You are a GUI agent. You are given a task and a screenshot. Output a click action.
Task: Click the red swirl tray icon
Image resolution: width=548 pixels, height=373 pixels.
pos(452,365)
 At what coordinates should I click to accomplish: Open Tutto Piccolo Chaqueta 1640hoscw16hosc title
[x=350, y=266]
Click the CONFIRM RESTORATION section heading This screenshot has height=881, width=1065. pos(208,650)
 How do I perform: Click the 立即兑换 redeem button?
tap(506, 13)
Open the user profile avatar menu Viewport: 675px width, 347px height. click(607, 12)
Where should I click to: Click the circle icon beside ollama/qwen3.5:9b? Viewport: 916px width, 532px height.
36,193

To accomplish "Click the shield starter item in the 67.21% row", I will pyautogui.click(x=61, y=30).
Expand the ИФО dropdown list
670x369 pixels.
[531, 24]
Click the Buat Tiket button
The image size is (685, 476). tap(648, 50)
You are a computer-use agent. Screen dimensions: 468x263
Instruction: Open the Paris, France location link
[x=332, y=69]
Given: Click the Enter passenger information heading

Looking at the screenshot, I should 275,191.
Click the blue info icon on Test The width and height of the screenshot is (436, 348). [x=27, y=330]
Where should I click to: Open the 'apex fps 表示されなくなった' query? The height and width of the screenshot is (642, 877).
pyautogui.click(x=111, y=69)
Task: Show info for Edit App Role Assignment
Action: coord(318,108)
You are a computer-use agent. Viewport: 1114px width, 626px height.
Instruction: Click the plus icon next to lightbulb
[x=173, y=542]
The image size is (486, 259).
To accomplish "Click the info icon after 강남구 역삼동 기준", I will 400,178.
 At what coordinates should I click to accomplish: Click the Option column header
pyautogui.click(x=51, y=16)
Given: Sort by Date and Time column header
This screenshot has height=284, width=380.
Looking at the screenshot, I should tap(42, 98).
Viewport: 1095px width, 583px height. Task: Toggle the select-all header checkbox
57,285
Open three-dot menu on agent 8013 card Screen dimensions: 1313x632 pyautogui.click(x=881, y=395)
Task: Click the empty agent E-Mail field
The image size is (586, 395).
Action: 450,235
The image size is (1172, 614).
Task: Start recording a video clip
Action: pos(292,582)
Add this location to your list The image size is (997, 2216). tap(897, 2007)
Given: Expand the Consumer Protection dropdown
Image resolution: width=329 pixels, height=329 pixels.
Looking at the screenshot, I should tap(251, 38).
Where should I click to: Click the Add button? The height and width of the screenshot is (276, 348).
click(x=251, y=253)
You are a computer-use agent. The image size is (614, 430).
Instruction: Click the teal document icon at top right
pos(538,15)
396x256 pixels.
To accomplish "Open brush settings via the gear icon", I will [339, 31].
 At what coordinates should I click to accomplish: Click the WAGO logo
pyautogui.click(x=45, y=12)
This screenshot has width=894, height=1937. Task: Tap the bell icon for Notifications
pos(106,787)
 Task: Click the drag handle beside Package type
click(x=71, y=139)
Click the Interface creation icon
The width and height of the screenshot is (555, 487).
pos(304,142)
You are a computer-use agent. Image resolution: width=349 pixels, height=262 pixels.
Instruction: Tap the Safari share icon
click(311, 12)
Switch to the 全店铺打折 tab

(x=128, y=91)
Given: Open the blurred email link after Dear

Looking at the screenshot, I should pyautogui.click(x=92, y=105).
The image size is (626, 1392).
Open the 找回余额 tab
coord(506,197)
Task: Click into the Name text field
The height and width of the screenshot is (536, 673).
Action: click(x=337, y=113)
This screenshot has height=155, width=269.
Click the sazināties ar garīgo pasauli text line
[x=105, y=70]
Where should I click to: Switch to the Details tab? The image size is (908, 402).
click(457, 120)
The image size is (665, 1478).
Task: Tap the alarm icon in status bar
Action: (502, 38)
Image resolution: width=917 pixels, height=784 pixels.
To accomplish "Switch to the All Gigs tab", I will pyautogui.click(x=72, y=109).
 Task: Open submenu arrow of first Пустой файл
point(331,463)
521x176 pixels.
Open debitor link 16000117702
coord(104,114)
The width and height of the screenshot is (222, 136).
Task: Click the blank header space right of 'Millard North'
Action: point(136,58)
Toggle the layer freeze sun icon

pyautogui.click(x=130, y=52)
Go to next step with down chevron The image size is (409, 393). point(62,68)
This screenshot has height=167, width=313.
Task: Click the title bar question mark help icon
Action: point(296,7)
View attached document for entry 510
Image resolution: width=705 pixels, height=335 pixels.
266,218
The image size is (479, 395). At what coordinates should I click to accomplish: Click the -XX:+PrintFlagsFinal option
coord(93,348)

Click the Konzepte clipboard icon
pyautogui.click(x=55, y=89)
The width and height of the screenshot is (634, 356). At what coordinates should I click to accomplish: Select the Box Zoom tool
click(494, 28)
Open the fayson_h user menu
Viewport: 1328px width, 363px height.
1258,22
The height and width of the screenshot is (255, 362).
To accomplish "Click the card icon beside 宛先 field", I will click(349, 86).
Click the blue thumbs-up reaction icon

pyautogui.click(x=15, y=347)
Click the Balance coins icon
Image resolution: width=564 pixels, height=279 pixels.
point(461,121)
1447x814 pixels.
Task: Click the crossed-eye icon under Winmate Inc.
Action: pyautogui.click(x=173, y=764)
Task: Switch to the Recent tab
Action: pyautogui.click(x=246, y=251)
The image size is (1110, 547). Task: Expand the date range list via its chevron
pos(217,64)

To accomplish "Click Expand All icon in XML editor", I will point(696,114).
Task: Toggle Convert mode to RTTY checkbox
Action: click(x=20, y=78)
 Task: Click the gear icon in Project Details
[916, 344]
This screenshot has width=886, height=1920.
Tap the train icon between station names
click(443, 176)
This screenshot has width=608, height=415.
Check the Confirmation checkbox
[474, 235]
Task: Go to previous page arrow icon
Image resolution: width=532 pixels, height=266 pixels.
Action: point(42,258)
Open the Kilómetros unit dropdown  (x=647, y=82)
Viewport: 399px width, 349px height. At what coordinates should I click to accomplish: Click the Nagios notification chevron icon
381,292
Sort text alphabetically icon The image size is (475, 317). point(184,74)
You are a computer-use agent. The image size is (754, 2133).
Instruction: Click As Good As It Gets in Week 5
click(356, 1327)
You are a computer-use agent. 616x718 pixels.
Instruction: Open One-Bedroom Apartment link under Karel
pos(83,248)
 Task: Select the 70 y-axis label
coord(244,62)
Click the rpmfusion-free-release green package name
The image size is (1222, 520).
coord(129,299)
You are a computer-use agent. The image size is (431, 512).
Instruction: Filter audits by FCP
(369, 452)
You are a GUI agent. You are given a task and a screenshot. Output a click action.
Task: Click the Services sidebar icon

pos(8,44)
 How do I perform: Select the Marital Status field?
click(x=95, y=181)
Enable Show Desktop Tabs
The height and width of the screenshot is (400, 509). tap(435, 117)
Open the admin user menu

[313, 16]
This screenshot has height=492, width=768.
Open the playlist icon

**INSTRUCTIONS FOR THE TASK:** Only the lines from the one containing "This screenshot has height=492, width=768." through the end of the entries above belong in the answer; repeat them exactly.

**SOLUTION TO THE EXERCISE:**
This screenshot has height=492, width=768.
Open the playlist icon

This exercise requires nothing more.